External files (e.g. CDP capture JSONL) can be mounted into raw/ via hardlinks using attach_input_file(). The save_artifact() API records provenance in meta/manifest.jsonl (SHA-256, size, content type, timestamp).

API Indexing Pipeline

End-to-end pipeline (bluebox-api-index) that turns raw CDP captures into a catalog of executable routines.

Phase 1 — Exploration (4 specialists in parallel): Network, Storage, DOM, and UI specialists each produce a structured exploration summary.

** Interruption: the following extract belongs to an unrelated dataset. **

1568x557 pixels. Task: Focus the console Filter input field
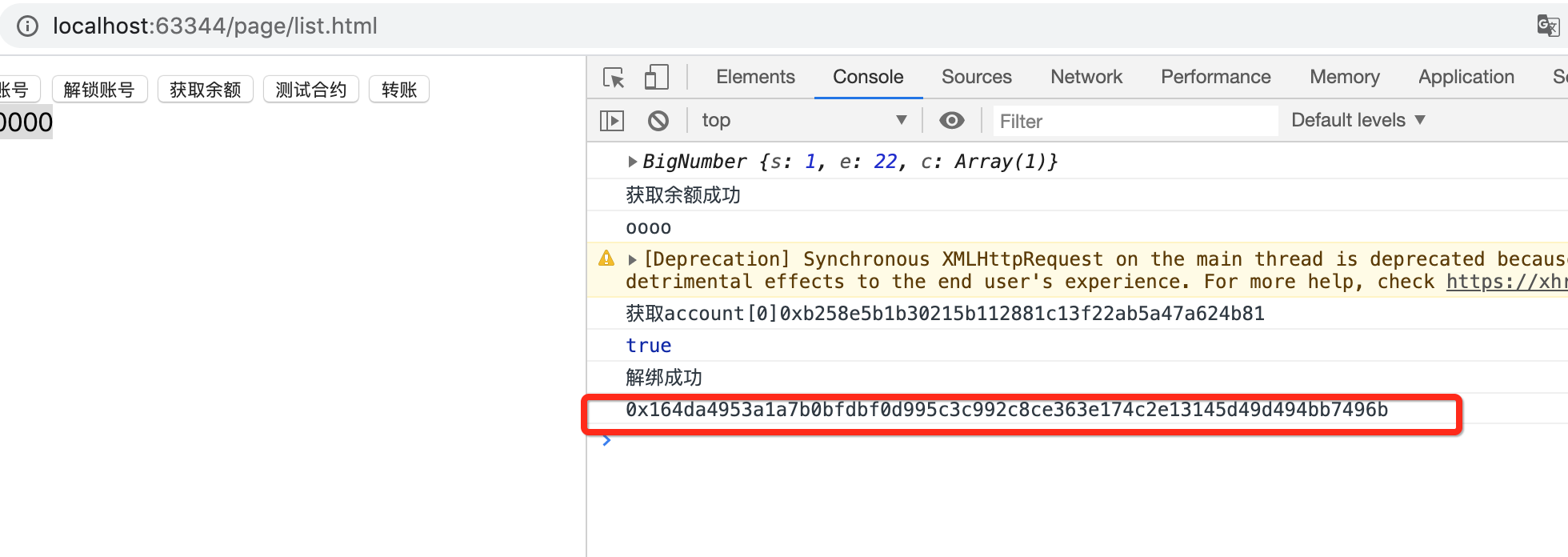[1135, 121]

Phase 2 — Routine Construction: PrincipalInvestigator reads summaries, dispatches ExperimentWorker agents, reviews results, assembles routines, submits to RoutineInspector for quality gating. Incremental persistence to disk. PI crash recovery via DiscoveryLedger.

Data models:

  • bluebox/data_models/orchestration/ - DiscoveryLedger, ExperimentEntry, RoutineSpec, RoutineAttempt, RoutineCatalog, RoutineInspectionResult
  • bluebox/data_models/api_indexing/ - NetworkExplorationSummary, StorageExplorationSummary, DOMExplorationSummary, UIExplorationSummary

Important Patterns

  • Routine Execution: Operations execute sequentially, maintaining state via RoutineExecutionContext
  • Placeholder Resolution: All parameters use {{paramName}} format; Parameter.type drives coercion at runtime
  • Session Storage: Use session_storage_key to store and retrieve data between operations
  • CDP Sessions: Use flattened sessions for multiplexing via session_id
  • Agent Tools: Decorate with @agent_tool(). Supports persist (NEVER/ALWAYS/OVERFLOW), max_characters, and token_optimized parameters
  • Agent Card: Every concrete AbstractAgent subclass must declare an AGENT_CARD

Common Gotchas

  • All parameters use uniform "field": "{{param}}" format; Parameter.type handles coercion
  • Chrome must be running in debug mode on 127.0.0.1:9222 before executing routines
  • Runtime placeholders (sessionStorage, localStorage, cookie, meta) are resolved in the browser, not Python-side
  • All parameters must be used in the routine (validation enforces this)
  • Builtin parameters (epoch_milliseconds, uuid) don't need to be defined in parameters list

Testing

Test Structure

  • Unit tests in tests/unit/
  • Test data in tests/data/input/ and tests/data/expected_output/
  • Use pytest fixtures from tests/conftest.py

Writing Tests

  • Test files should start with test_
  • Test functions should start with test_
  • Use descriptive test names
  • Test both success and failure cases
  • Test edge cases and validation

Running Tests

  • Prefer running single tests or test files for faster iteration
  • Run full test suite before committing: pytest tests/ -v
  • Benchmarks validate routine discovery pipeline: python scripts/dev/run_benchmarks.py

Environment Setup

Prerequisites

  • Python 3.12.3+ (use pyenv install 3.12.3 if needed)
  • Google Chrome (stable)
  • uv (recommended) or pip
  • OpenAI API key (set OPENAI_API_KEY environment variable)

Virtual Environment

  • Always use a virtual environment
  • Activate before working: source bluebox-env/bin/activate
  • Install dependencies: uv pip install -e . or pip install -e .

Environment Variables

  • OPENAI_API_KEY - Required for routine discovery
  • Can use .env file with python-dotenv (loaded automatically with uv run)

Repository Etiquette

Branch Naming

  • Use descriptive branch names
  • Examples: feature/add-new-operation, fix/placeholder-resolution, refactor/cdp-connection

Commits

  • Write clear, descriptive commit messages
  • Reference issues when applicable
  • Separate logical changes into different commits

Pull Requests

  • Add tests for new features
  • Ensure all tests pass: pytest tests/ -v
  • Update documentation if needed
  • Follow existing code style

Example Routines

  • example_data/example_routines/amtrak_one_way_train_search_routine.json - Train search example
  • example_data/example_routines/download_arxive_paper_routine.json - Paper download example
  • example_data/example_routines/massachusetts_corp_search_routine.json - Corporate search example

Use these as references when creating new routines or understanding the routine format.